Late preterm infants – impact of perinatal factors on neonatal results. A clinical study

Grzegorz Jakiel 1, Maria Wilińska 2, Małgorzata Bińkowska 1, Anna Kowal 2, Sylwia Rumowska 1, Michał Ciebiera 1
1 - I Department of Obstetrics and Gynecology, Medical Centre of Postgraduate Education, Warsaw, Poland
2 - Department of Neonatology, Medical Centre of Postgraduate Education, Warsaw, Poland
Ann Agric Environ Med
2015; 22 (3):
ICID: 1167730
Article type: Original article
Introduction. Infants born between the 34th – 36th week of pregnancy account for 75% of all preterm infants. Their seemingly slight immaturity is related to serious health problems.
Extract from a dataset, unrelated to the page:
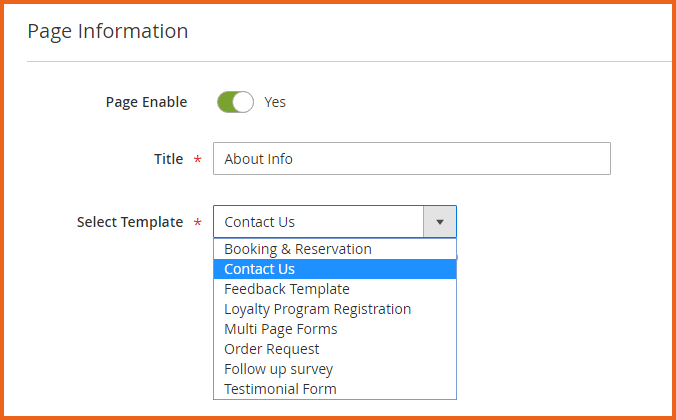Pick the Follow up survey template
Objective. The aim of the study was to analyse perinatal factors that influence the occurrence in infants of such problems as respiratory failure, metabolic problems and early onset sepsis (EOS).
Materials and method. The material for the study included all mothers and their late preterm infants: 34+0 – 36+6 born in our hospital (a tertiary referral academic centre) in 2010 and 2011. The course of pregnancy and delivery, the type of delivery, applied preventive measures and treatment, as well as demographic data and the clinical state of infants were all analysed. Data from individual documentation of each mother and infant were collected by 5 designated people and data reliability was independently monitored by a random control of the documentation conducted by the supervising person.
Results. A statistically significant relationship between the occurrence of respiratory distress syndrome and infant immaturity, bad state after birth and sepsis in infants were confirmed. Sepsis was more common in the case of vaginal delivery, and coexisted with respiratory distress syndrome. The mother’s diseases during pregnancy, a perinatal preventive antibiotic therapy, and possible delivery complications did not influence the infection. Perinatal asphyxia in an infant positively correlated with a Caesarean section and respiratory distress syndrome after birth.
Conclusions. It is necessary to thoroughly establish the type of delivery of a late preterm infant in order to prevent an infection in the newborn child. The improvement of diagnosis of intrauterine hypoxia may reduce the number of Caesarean sections. The decision about late preterm delivery should be based on indices of the mother’s state of health. Premature delivery is related to the occurrence of respiratory distress syndrome in a late preterm infant, although the risk is reduced by the application of an antenatal steroid therapy.